* [Goal of the exercise]
Return, without anything added, the lines from the one containing "The height and width of the screenshot is (864, 1537)." through the end of the entries below, exactly as written.

* [Data for this task]
---
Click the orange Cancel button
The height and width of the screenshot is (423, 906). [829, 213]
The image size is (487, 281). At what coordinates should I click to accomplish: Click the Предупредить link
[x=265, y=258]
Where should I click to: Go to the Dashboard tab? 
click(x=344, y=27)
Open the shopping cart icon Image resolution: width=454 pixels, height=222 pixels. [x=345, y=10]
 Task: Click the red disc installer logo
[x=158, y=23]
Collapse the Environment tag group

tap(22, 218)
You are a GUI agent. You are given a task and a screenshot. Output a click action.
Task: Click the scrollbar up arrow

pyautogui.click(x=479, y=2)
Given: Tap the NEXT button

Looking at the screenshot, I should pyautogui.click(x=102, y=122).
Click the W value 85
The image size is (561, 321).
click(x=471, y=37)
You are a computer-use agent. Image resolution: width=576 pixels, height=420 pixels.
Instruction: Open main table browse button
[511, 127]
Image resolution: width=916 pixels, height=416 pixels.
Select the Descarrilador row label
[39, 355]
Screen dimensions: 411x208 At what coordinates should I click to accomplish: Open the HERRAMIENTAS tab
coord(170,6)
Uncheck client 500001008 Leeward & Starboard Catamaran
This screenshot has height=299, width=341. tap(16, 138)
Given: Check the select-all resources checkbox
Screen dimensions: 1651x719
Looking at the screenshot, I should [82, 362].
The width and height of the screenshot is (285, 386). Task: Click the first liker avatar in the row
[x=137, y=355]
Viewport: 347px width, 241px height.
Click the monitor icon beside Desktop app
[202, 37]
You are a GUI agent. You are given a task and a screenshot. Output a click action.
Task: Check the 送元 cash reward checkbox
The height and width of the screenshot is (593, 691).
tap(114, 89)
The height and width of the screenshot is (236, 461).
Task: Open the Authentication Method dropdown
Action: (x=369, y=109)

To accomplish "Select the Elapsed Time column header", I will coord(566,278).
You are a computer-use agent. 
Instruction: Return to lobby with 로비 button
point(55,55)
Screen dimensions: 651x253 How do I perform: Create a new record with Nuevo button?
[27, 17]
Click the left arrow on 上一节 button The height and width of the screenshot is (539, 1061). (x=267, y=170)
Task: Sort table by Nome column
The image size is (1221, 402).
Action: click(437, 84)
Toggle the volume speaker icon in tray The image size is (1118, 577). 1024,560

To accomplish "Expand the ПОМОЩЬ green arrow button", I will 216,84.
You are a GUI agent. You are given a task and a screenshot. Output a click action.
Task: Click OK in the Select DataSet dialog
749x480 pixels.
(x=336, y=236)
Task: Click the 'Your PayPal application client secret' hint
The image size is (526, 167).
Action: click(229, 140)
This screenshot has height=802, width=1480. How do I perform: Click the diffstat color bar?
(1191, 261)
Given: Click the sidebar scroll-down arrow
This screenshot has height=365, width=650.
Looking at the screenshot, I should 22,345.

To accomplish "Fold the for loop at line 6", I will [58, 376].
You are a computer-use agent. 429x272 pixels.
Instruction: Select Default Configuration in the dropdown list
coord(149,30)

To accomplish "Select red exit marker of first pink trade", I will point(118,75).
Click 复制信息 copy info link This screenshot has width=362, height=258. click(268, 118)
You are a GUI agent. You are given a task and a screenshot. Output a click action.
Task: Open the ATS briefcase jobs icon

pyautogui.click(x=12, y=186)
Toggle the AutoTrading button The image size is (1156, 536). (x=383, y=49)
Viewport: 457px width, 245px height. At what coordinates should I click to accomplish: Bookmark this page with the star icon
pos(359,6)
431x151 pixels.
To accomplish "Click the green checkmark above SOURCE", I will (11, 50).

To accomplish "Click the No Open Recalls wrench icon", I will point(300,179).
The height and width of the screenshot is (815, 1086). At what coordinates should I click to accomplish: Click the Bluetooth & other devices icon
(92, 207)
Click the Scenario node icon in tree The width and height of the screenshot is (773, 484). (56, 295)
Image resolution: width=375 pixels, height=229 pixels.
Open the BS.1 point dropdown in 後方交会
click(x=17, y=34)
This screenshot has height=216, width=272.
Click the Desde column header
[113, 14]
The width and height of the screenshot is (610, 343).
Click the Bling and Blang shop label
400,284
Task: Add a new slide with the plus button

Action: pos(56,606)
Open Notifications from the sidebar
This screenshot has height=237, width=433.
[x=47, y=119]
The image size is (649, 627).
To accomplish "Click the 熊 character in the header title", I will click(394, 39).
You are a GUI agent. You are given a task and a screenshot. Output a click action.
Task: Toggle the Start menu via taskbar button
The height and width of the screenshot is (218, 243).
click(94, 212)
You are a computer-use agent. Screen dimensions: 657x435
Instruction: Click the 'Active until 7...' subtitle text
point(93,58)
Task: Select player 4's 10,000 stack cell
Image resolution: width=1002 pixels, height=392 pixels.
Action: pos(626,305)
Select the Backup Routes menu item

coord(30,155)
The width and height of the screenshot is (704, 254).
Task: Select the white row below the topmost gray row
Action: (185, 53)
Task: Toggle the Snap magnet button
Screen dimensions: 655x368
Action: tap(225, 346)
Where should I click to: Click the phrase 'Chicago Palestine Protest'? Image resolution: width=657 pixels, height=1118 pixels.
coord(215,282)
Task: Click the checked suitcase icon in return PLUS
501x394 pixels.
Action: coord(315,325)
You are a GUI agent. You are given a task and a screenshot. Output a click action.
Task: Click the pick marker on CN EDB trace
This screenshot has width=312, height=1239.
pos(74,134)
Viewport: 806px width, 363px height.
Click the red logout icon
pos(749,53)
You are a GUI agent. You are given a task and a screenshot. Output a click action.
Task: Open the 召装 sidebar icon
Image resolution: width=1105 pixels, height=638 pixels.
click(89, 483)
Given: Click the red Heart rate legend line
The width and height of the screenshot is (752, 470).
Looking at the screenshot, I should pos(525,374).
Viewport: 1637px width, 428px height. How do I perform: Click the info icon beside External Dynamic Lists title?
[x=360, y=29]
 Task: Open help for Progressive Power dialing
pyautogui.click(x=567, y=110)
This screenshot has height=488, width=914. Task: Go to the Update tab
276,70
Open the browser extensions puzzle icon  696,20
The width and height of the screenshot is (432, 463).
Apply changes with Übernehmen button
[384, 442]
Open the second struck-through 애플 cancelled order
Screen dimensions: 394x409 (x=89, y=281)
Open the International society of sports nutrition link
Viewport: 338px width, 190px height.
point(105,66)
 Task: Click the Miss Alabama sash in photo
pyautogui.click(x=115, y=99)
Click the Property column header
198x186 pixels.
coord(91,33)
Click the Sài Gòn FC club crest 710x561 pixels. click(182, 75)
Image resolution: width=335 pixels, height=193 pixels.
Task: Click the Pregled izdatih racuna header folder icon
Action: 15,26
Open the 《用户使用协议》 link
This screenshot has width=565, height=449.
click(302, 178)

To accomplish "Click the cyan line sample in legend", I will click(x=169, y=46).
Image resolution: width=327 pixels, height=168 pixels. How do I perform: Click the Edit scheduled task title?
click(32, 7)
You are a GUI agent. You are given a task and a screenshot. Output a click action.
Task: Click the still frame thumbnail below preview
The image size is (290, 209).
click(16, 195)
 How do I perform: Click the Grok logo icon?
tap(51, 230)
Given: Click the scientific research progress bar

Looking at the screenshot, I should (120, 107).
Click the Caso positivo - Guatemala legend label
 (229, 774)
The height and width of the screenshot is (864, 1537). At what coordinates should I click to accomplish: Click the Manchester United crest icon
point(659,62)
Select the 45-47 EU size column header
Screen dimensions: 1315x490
---
* [Task solution]
The height and width of the screenshot is (864, 1537). At what coordinates should I click to accomplish: Click the Manchester United crest icon
point(659,62)
Select the 45-47 EU size column header
Screen dimensions: 1315x490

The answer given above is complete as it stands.